The next three articles deal with students. Gokmen Arslan surveyed middle-years students in Turkey about their positive psychological traits, such as co-vitality, in relation to their school adjustment. It was found that youth with high positive psychological traits report more prosocial behaviour, school belongingness and academic achievement, as well as less externalising and internalising behaviour. Patrick O’Donnell and Linda Dunlap report on teachers’ acceptance of a progressive muscle relaxation intervention for primary students with test anxiety. There were good levels of acceptability from teachers if the intervention was with a school psychologist or counsellor, CD player or digital music player. In South Korea, Minyoung Lee, Soohyun Choo and Sang Min Lee investigated what made high school students hate academic work. At an individual student level, academic hatred was related to gender, parental academic pressure, depression and test anxiety. At the class level, academic hatred was related to low socio-economic level and low teacher autonomy.

Families and parenting form the basis of the next two studies. Ali Serdar Sagkal and Yalcim Ozdemir examined the mental toughness of parents of Turkish adolescents. Strength-based parenting was related to subjective happiness and less psychological distress for adolescents. In Greece, Anastasia Tsamparli and Helias Halios looked at the quality of sibling relationships in relation to family functioning in families with typically developing school-aged children. They found that the more family cohesion and adaptability, the better the sibling relationships.
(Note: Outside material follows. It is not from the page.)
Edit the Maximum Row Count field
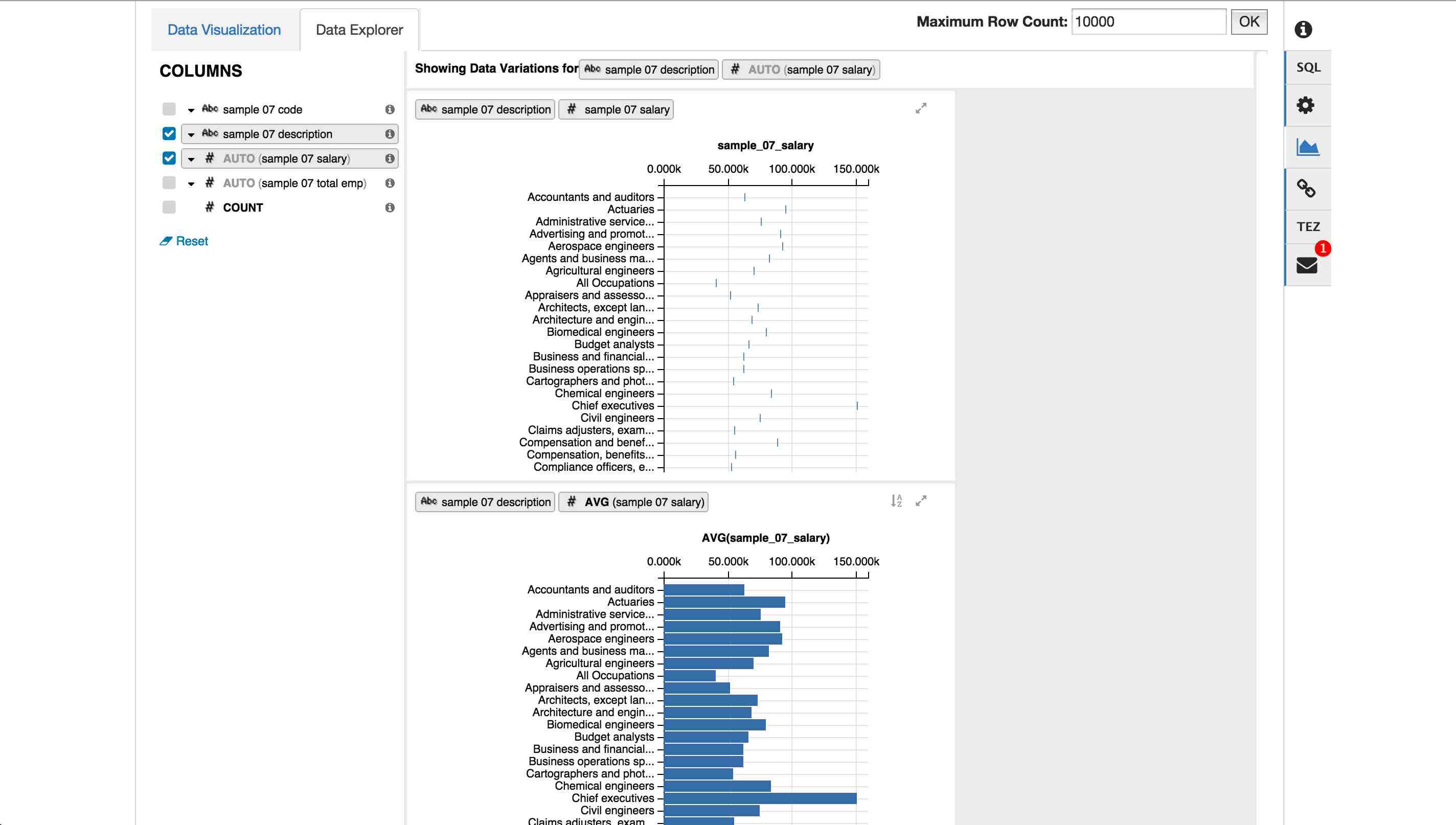The width and height of the screenshot is (1456, 825). click(x=1148, y=22)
First-born children reported higher levels of cohesion in their family than second-born children, while same-gender siblings reported higher levels of warmth and closeness in their family than families with children of different genders.

The last article concerns career counselling, by Elif Cimsir, who tested the theory that insight might increase life satisfaction by helping students to choose a suitable academic major in high school.

As this issue goes to press it is time to wish everyone happy holidays and a great start to the new year.